Il cielo sopra la Schiranna è sempre più azzurro. Merito dell’impresa di Vincenzo Abbagnale, Giovanni Abagnale, Marco Di Costanzo e Cesare Gabbia (elencati in rigoroso ordine di carrello), che sabato 26 luglio 2014 sulle acque del lago di Varese si sono laureati Campioni del mondo Under 23 nel 4 senza.
Una gara stupenda, condotta in maniera autorevole dall’inizio alla fine, di cui però non vi racconteremo assolutamente nulla. D’altronde, siamo un blog faceto.
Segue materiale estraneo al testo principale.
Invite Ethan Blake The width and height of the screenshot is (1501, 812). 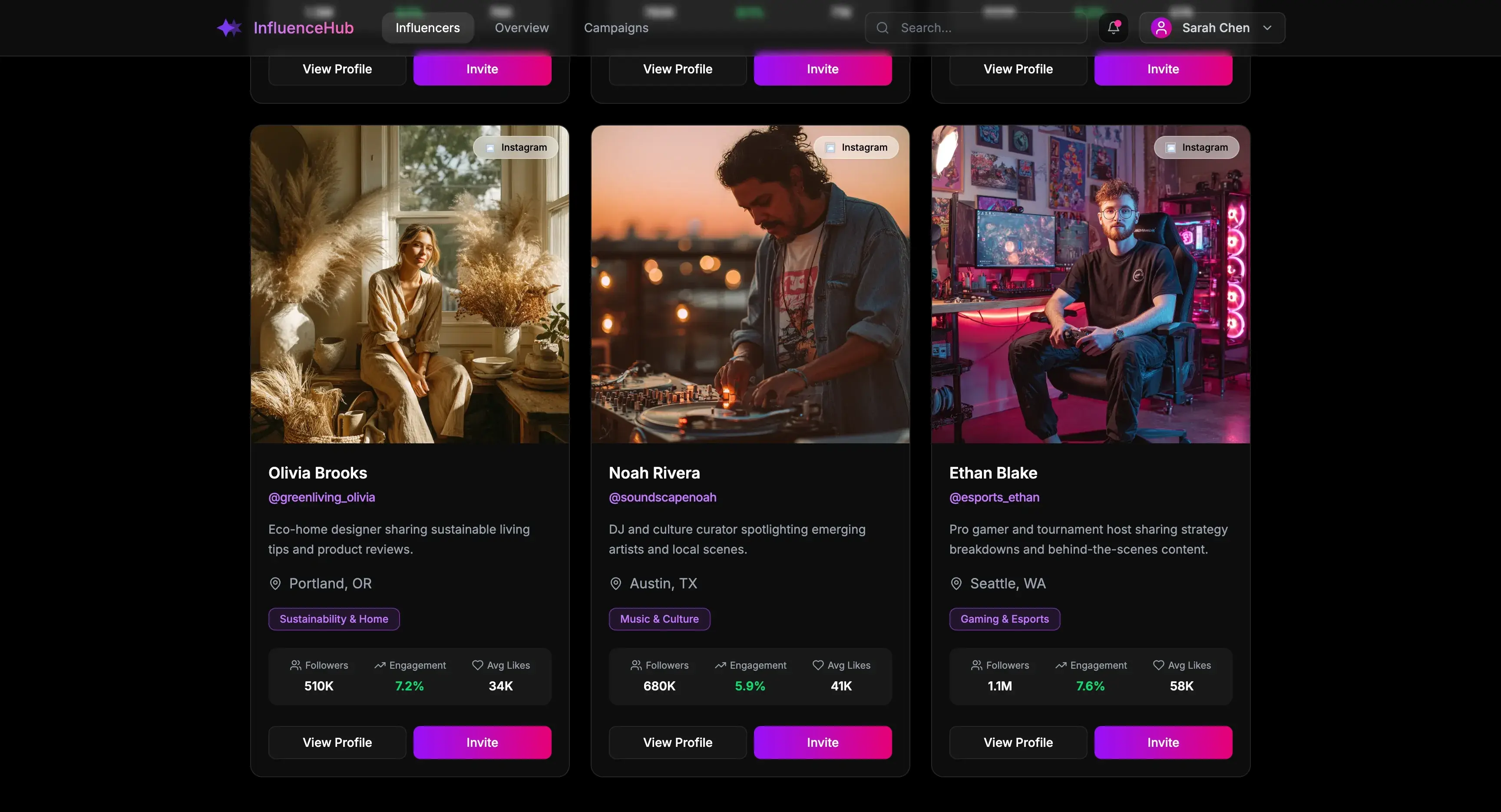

Tuttavia, nonostante la totale mancanza di credibilità, Volevo Essere Un Canottiere è in grado di svelarvi 10 cose che nessuno sa sul 4 senza campione del mondo, probabilmente nemmeno Vincenzo Abbagnale, Giovanni Abagnale, Marco Di Costanzo e Cesare Gabbia.
4 senza campione del mondo: 10 cose che la gente non sa
1) Le leggi sulla fisica e la dinamica di Isaac Newton non si applicano a questo equipaggio. Infatti, non solo sull’acqua volano, ma possono sorpassare una barca anche se sta andando più veloce di loro.

Da sinistra: Vincenzo Abbagnale, Giovanni Abagnale, Marco Di Costanzo, Cesare Gabbia (foto di Mimmo Perna)
2) Sono talmente abituati a “masticare” oro, che ormai le loro dentature sono una morsa indistruttibile. Infatti, al mattino, quando si lavano i denti, sono gli spazzolini a sanguinare!
3) I loro corpi sono completamenti privi di peli. Non perché seguano la moda dei metrosexual, ma perché i peli non crescono sull’acciaio.
4) Hanno sempre problemi durante il controllo peso, perché un kg. dei loro muscoli pesa più di un kg. di piombo.
5) Vincenzo Abbagnale è talmente potente che quando è al cinema con la fidanzata Ida, ottiene mais richiudendo i popcorn a mani nude.
6) Marco Di Costanzo ha conquistato la fidanzata Angelica non per il suo fisico statuario o per il sorriso ammaliante. Ma perché avendo un’inesauribile energia, è in grado di ricaricarle il cellulare semplicemente stringendolo tra le mani.
7) Per impressionare le ragazze, Giovanni Abagnale una volta ammaccava le lattine con le mani. Adesso accartoccia le bottiglie di vetro.
8) La forza di Cesare Gabbia è talmente esplosiva, che quando fa colazione insieme all’amata Federica, spalma il burro sul pane anche se è appena uscito dal frigo.
9) Sono ambiziosi. Sul podio hanno fatto piangere la maggior parte dei presenti non per la commozione, ma per come hanno stonato l’inno di Mameli. Il presidente Giuseppe Abbagnale li ha iscritti comunque al prossimo Festival di Sanremo condotto da Carlo Conti. La motivazione è: «Perlomeno si sono ricordati (quasi) tutte le parole».
10) Emuli di Bruce Lee, il loro urlo liberatorio sul podio non solo ha terrorizzato l’occidente, ma si è sentito persino nello spazio.